= Task objective =
From the entries below, report how many lines contain the string "menu". Give only that number.

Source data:
=== Begin Enclosure ===
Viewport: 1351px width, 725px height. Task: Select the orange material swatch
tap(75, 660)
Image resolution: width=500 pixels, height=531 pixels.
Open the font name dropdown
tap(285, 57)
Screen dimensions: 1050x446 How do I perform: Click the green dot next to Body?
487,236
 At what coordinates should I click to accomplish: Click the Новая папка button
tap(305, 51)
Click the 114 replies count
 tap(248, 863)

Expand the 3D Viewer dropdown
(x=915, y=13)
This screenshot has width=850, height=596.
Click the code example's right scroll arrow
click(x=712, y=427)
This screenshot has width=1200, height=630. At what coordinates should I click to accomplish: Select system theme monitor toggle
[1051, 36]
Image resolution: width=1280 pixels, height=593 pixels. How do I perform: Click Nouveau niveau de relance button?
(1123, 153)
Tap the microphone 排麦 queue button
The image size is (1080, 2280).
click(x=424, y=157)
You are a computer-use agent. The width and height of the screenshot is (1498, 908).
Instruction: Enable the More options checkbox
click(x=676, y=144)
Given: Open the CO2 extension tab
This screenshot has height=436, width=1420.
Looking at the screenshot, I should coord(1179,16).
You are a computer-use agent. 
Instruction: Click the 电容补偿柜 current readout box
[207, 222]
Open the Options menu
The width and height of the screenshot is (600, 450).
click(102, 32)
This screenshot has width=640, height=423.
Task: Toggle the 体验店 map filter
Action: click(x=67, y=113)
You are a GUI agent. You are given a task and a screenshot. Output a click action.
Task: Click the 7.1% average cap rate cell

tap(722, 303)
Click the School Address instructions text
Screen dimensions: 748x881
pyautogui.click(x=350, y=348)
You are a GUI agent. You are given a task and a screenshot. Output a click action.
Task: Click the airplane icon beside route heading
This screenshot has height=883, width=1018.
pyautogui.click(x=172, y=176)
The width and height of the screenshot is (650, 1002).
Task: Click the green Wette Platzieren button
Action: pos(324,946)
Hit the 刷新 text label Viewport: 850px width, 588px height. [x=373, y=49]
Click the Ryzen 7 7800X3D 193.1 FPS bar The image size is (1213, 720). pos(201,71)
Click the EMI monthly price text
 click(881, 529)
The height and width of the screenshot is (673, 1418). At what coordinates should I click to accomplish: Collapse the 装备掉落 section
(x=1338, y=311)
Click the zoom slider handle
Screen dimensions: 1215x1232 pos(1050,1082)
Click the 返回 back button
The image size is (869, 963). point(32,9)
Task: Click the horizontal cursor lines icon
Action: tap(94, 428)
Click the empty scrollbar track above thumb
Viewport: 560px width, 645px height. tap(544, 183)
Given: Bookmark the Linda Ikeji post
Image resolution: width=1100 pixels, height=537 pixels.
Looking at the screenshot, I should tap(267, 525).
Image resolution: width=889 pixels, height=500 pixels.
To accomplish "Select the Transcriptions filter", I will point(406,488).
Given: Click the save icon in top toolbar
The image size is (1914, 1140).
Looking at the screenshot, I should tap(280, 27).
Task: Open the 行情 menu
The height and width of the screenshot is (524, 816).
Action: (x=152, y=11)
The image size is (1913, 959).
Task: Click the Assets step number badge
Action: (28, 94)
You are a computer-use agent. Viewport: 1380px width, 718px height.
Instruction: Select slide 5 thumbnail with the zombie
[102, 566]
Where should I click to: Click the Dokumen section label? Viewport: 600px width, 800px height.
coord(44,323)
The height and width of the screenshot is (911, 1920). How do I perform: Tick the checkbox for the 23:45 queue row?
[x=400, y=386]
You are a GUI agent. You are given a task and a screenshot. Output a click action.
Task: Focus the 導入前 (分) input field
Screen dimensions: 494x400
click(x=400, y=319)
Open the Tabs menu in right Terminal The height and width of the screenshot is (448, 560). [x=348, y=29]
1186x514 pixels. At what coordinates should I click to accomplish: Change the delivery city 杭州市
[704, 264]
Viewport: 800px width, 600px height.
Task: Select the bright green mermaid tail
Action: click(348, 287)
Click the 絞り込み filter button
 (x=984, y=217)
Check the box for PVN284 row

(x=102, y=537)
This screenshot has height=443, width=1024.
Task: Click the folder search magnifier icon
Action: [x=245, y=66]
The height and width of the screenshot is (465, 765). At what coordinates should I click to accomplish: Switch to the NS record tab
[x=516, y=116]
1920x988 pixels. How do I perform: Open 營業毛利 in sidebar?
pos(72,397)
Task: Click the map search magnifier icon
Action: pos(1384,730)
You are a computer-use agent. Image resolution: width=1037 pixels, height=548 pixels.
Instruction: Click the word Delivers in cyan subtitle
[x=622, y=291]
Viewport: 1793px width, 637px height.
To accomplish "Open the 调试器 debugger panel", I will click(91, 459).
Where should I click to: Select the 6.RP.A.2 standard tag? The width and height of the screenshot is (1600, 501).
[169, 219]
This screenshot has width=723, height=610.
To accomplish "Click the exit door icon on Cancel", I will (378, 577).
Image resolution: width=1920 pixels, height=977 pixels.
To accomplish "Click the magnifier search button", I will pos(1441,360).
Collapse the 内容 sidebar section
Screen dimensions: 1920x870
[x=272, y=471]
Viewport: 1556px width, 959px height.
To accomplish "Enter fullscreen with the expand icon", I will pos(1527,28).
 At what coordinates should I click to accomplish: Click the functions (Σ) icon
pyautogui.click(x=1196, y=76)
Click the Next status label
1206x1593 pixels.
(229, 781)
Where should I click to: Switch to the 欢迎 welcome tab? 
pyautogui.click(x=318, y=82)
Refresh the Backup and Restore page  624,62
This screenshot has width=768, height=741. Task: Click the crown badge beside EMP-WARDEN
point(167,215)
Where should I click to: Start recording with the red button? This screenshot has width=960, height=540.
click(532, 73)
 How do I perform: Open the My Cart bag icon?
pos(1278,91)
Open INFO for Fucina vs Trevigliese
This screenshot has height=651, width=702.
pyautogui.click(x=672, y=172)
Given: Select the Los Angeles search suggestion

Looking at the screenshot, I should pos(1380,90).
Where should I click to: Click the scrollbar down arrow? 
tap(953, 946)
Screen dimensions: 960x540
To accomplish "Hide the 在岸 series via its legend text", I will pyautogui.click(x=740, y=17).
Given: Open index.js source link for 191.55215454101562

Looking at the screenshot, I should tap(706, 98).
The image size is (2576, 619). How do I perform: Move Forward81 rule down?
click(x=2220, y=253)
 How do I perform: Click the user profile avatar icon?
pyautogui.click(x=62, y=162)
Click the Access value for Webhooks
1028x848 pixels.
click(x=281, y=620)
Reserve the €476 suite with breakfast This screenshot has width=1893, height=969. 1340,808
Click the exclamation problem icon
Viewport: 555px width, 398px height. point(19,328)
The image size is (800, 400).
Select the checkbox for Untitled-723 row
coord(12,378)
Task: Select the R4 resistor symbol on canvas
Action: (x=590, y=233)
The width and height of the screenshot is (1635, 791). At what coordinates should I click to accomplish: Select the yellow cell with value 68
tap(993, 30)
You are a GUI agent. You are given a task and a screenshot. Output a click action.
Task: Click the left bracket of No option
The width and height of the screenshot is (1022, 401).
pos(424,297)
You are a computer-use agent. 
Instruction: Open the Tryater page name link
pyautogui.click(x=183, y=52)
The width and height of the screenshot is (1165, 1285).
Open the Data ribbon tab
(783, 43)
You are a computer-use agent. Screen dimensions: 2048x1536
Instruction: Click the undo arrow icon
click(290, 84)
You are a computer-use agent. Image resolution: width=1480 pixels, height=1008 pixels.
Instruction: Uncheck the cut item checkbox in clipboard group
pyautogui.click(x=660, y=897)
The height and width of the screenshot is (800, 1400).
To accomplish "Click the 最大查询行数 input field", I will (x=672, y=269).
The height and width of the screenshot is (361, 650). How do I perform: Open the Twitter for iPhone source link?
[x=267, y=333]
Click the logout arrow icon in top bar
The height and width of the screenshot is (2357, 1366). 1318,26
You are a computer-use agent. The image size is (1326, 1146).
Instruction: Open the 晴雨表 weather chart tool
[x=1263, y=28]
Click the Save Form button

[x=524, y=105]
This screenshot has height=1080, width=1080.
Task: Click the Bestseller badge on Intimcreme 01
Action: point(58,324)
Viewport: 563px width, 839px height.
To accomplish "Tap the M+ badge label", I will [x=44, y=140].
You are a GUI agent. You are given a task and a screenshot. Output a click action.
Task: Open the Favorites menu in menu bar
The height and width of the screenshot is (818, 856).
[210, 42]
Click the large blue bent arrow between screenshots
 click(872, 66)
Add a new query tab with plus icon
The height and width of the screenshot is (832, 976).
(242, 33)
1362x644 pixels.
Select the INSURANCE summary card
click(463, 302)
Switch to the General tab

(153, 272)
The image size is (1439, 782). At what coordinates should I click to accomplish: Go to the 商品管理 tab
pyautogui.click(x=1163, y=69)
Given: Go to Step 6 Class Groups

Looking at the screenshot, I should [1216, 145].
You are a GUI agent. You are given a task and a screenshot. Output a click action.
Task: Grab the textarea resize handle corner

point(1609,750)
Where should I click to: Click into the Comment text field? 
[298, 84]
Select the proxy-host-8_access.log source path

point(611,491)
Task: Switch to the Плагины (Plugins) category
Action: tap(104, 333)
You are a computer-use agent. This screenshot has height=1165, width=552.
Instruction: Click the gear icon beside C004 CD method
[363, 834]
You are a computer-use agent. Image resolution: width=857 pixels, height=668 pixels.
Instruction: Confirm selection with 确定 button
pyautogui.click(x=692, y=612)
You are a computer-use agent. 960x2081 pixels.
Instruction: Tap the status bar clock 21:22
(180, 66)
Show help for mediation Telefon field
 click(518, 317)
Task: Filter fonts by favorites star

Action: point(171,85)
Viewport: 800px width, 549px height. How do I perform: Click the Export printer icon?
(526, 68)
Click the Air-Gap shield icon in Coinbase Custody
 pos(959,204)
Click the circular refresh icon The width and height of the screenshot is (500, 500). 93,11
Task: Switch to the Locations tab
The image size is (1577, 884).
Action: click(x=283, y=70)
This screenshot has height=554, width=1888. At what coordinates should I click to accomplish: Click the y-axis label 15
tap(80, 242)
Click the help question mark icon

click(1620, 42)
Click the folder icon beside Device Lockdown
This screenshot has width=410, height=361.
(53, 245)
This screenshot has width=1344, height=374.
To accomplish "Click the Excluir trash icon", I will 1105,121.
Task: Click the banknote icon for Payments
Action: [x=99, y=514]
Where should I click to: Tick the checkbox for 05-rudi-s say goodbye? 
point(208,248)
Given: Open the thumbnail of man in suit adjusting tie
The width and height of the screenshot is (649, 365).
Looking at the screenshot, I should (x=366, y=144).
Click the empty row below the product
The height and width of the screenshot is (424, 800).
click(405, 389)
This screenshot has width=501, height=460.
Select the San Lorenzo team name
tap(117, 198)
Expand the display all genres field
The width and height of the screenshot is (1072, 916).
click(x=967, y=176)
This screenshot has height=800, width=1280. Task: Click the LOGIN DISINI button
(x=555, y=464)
=== End Enclosure ===
= Written reply =
4